Objetivo do exercício:
Copie sem alterações a parte do texto sobre O Náufrago que vai de "Quem leu o volumoso" até "bolso, de 1996).", inclusive.

Trecho fornecido:
········

Quem leu o volumoso Origem (eu li recentemente e penso que o livro não é apenas um dos melhores que li em 2014 mas um dos melhores que li na vida) vai ver que vários temas presentes nos relatos autobiográficos de Bernhard estão de volta aqui e literatura e vida se confundem (ele era um grande apreciador de música) com maestria nesse livro curto (cerca de 160 páginas na edição de 2006 e 235 páginas na primeira edição brasileira, de bolso, de 1996).
A história dos três é contada num único parágrafo que, obviamente, se inicia na primeira página e só termina na última (outra característica da escrita de Bernhard) e também é marcada pela raiva (o narrador diz odiar, entre tantas coisas, Viena, Salzburgo, toda a Áustria, enfim, o inferno na terra, como o próprio autor costumava dizer), pelo niilismo e pela repetição de palavras - a estrela aqui, repetida à exaustão, é “pensei”.
Pois eu sempre pensei que Bernhard - um dos representantes daquilo que alguns críticos chamam de “escola do desespero” – tivesse se suicidado, porém depois, melhor informado, soube que ele morreu aos 58 anos de um ataque do coração. Mas lendo suas obras eu não estranharia se ele tivesse posto fim a sua vida com as próprias mãos, como alguns de seus personagens.
Li O Náufrago na edição de 1996, que tem a apresentação do escritor Bernardo Carvalho (dos ótimos Nove Noites e Mongólia), que reconhece o escritor austríaco como uma de suas influências literárias. Achei mais interessante transcrever Carvalho do que escrever uma resenha própria, que certamente seria cheia de platitudes, mais parecida com um resumo, isso sim. Vamos lá, então:
“Três talentosos estudantes de piano se encontram num curso do Mozarteum de Salzburgo durante o pós-guerra. Um deles é o canadense Glenn Gould, que será consagrado em seguida, com a sua interpretação das Variações Goldberg, de Bach, como um dos maiores gênios do piano deste século. E será justamente ao ouvirem essa interpretação pela primeira vez, em 1953, que os outros dois colegas – mas sobretudo o “náufrago” do título – terão suas vidas aniquiladas.

········

Material fornecido:
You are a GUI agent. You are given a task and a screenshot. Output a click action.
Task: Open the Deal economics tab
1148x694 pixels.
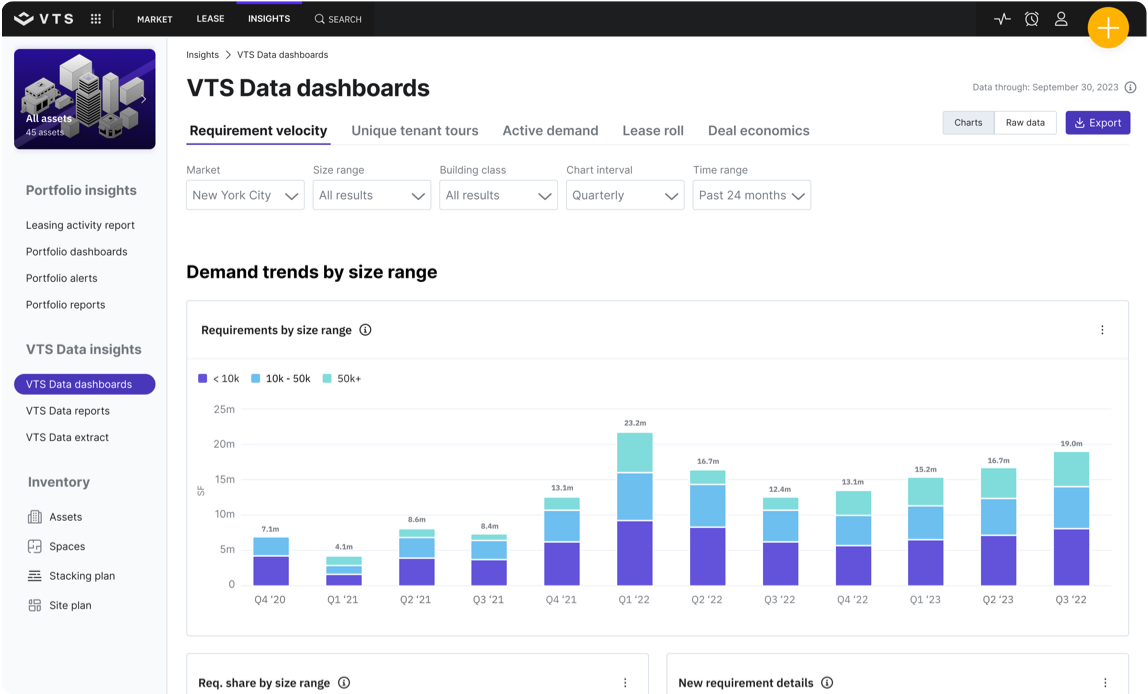[x=758, y=131]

········

A resposta:
Quem leu o volumoso Origem (eu li recentemente e penso que o livro não é apenas um dos melhores que li em 2014 mas um dos melhores que li na vida) vai ver que vários temas presentes nos relatos autobiográficos de Bernhard estão de volta aqui e literatura e vida se confundem (ele era um grande apreciador de música) com maestria nesse livro curto (cerca de 160 páginas na edição de 2006 e 235 páginas na primeira edição brasileira, de bolso, de 1996).